How to Compile a C Program
So you've written your first C Program, which is undoubtedly "Hello, World". Now you want to run the program so that you can show off your hard work to all your friends. How do you go about running a C Program? First, there are a few steps to take before your computer can effectively print "Hello, World" to your terminal.
What is gcc?
You're sitting there with your source file named hello.c and wondering how to get to the desired result of "Hello, World". The mechanism for doing this is running your code through a compiler, which for us in this instance is gcc. Gcc stands for GNU Compiler Collection as it was originally built as the compiler for GNU, a free operating system. It now operates as a compiler for a wide variety of languages, including C.
How does gcc work?
Gcc runs your source code (hello.c) through a series of steps to turn it into an executable file. These steps include: Preprocessing, Compiling, Assembling, and Linking. A short synopsis of this process would be that preprocessing adds in all the external dependencies and converts all your macros into their subsequent values and replaces them in your code. Compiling then turns your code into assembly language, which is the language that the assembler understands. The assembler takes the compiled code in assembly language and converts it into machine code in the form of binary, the only language computers actually understand. The machine code is placed into object files, and it's then sent to the final step of linking. Linking bundles together all the object files you've told it to use, so you have one cohesive program that becomes an executable.
Step 1 - Preprocessing
The act of preprocessing can be likened to a translation. Anything with a # preceding it is seen as a preprocessing directive. It looks at all the header files you've included, and inserts them into your source file, essentially grabbing the code you ask for with #include <stdio.h> and putting it at the top of your source file. All your macros (denoted by #define) are expanded into their respective values and placed into your code. It also strips away all your comments as these are meant only for other humans perusing your code, and they have no meaning to the machine itself.

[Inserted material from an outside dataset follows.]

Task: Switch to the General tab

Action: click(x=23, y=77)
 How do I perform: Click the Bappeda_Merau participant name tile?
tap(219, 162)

In the above example, we see the header file <stdio.h> included, as well as the macro AGE defined with the value of 28. This is what our source code file looks like before we've begun the compilation process. You can see we have 2 preprocessor directives, 1 include and 1 define. Now let's take a look at what happens when we run our hello.c file through the preprocessor. We can have the gcc complier stop at the preprocessing stage by adding the -E option, as shown in the example below.
By stopping the compilation process after the preprocessing stage, we can view the output of this step and see what gets sent to the compilation stage. An example of preprocessed output is shown below.
This is the beginning of the preprocessed file's output, which was stored in a file called "hello.i". This .i extension is the computer's way of saying this is a preprocessed file. In the image above, the preprocessor is figuring out how to resolve all the dependencies by determining if it has the dependencies or needs to fetch them externally.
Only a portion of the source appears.